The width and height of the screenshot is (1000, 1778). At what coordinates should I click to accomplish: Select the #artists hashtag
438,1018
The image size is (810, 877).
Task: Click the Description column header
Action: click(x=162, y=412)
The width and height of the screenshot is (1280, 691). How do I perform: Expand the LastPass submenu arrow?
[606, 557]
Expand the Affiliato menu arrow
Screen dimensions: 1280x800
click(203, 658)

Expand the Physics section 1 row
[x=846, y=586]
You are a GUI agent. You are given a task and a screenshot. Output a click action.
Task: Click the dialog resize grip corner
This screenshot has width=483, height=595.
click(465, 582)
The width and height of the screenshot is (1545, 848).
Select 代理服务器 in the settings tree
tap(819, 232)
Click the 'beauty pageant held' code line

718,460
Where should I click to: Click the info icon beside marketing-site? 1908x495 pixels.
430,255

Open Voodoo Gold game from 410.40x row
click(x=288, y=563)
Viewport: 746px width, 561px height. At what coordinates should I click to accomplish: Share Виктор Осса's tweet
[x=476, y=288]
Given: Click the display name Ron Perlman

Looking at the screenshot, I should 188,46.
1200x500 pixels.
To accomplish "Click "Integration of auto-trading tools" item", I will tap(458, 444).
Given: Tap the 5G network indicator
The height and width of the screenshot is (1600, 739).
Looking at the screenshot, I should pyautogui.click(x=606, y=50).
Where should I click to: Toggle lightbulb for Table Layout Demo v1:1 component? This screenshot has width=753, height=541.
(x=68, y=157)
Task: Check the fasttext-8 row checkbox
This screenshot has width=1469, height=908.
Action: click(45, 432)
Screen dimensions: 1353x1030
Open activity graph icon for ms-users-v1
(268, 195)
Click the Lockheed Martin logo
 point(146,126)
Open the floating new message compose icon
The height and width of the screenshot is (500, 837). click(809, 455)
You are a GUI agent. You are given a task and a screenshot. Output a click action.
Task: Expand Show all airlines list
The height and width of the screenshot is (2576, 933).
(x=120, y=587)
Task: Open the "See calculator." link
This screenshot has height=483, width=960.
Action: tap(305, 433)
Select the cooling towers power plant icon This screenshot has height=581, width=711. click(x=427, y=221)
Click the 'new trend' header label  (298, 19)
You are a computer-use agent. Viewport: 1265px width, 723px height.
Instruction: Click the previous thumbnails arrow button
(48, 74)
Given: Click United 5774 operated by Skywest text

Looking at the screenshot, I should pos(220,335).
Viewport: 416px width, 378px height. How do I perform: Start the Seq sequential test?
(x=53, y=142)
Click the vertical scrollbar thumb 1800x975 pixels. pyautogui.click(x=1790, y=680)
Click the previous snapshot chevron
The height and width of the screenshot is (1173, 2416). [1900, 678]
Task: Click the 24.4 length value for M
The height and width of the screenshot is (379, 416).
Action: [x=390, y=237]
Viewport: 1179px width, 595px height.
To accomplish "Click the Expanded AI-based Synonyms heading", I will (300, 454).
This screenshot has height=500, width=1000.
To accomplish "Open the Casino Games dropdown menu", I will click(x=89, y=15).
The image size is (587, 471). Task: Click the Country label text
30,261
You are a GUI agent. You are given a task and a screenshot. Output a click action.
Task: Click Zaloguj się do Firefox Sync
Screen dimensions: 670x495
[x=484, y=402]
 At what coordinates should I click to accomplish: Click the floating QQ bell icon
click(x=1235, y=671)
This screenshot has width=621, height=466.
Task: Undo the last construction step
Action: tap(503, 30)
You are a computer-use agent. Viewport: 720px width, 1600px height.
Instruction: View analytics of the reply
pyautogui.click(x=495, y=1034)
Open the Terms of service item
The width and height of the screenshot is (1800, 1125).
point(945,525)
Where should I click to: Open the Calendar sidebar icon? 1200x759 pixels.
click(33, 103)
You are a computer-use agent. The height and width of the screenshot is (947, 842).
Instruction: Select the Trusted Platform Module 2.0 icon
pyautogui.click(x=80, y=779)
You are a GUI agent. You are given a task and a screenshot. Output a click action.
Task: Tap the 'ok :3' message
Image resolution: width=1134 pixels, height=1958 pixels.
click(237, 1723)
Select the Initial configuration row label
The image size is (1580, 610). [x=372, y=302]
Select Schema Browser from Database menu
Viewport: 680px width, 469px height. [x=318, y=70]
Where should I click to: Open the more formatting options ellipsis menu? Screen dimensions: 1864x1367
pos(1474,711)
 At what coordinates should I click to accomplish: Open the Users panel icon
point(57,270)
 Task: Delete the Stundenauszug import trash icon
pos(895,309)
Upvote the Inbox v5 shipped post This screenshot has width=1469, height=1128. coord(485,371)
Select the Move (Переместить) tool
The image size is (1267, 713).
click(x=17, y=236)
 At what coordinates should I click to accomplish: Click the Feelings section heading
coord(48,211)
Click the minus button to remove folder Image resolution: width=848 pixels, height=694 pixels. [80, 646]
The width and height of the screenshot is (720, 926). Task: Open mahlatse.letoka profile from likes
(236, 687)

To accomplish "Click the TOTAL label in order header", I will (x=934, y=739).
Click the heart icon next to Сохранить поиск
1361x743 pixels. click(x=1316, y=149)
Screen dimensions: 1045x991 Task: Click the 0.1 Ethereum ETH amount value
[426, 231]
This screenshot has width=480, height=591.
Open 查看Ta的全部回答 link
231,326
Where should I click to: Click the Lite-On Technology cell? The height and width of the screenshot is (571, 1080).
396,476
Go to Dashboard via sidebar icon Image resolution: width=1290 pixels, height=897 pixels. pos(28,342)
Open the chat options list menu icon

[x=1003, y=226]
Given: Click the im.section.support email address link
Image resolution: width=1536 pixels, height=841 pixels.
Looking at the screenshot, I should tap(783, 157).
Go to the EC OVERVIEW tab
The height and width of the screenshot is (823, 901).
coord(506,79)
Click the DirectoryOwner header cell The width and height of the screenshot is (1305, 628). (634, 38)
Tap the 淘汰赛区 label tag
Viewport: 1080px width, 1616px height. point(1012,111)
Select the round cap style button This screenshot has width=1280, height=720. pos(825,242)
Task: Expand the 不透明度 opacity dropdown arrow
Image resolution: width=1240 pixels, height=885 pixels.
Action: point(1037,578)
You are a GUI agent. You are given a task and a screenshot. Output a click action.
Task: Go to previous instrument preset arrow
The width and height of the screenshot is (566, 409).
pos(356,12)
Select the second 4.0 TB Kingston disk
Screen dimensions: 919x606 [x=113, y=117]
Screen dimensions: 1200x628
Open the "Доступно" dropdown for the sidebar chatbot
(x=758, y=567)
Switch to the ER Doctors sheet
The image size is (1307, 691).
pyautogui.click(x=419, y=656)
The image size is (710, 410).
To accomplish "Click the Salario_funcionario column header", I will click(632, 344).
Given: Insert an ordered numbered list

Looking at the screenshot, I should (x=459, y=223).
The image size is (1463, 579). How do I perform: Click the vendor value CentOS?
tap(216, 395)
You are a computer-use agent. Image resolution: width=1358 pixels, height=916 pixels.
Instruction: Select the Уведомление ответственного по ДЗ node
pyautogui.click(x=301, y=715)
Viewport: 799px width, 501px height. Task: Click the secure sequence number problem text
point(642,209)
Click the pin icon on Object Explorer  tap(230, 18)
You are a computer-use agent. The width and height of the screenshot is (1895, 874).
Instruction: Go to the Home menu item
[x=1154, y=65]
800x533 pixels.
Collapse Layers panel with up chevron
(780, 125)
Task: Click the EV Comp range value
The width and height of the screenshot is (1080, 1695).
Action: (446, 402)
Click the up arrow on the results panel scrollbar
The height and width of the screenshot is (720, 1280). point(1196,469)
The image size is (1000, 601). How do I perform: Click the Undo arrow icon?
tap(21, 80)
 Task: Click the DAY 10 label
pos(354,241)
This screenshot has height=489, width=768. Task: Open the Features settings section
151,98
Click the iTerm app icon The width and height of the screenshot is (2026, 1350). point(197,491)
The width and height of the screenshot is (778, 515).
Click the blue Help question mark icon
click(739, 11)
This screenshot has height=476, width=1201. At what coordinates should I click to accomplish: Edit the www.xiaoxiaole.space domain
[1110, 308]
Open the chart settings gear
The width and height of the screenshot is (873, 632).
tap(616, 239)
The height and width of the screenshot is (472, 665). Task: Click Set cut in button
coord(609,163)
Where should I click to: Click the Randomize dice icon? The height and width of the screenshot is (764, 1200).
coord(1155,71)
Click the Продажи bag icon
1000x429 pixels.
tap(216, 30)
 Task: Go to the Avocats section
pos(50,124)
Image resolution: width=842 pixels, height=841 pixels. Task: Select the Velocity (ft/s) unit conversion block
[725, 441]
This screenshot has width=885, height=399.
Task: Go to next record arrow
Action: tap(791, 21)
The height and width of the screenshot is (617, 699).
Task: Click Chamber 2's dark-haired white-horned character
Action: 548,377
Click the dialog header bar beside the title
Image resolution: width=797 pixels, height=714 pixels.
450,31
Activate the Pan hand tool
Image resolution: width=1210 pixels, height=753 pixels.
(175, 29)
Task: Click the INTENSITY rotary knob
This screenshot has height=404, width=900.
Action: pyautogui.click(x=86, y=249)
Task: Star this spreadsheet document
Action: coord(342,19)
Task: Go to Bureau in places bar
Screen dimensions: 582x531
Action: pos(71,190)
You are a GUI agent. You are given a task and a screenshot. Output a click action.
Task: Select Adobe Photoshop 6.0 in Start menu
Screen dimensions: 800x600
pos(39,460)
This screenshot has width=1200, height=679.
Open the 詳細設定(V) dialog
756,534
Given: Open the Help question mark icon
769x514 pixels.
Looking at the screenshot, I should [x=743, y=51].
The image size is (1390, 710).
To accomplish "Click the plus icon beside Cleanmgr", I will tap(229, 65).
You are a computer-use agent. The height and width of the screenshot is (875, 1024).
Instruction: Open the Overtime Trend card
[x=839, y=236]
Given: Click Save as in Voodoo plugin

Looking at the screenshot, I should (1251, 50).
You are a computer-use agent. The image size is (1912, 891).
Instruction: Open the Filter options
• • • •
Of the records above, copy each line that includes "will".

#### Written answer:
To accomplish "Click "Integration of auto-trading tools" item", I will tap(458, 444).
To accomplish "Click the Expanded AI-based Synonyms heading", I will (300, 454).
To accomplish "Open the Casino Games dropdown menu", I will click(x=89, y=15).
To accomplish "Click the TOTAL label in order header", I will (x=934, y=739).
To accomplish "Click the Salario_funcionario column header", I will click(632, 344).
To accomplish "Click the plus icon beside Cleanmgr", I will tap(229, 65).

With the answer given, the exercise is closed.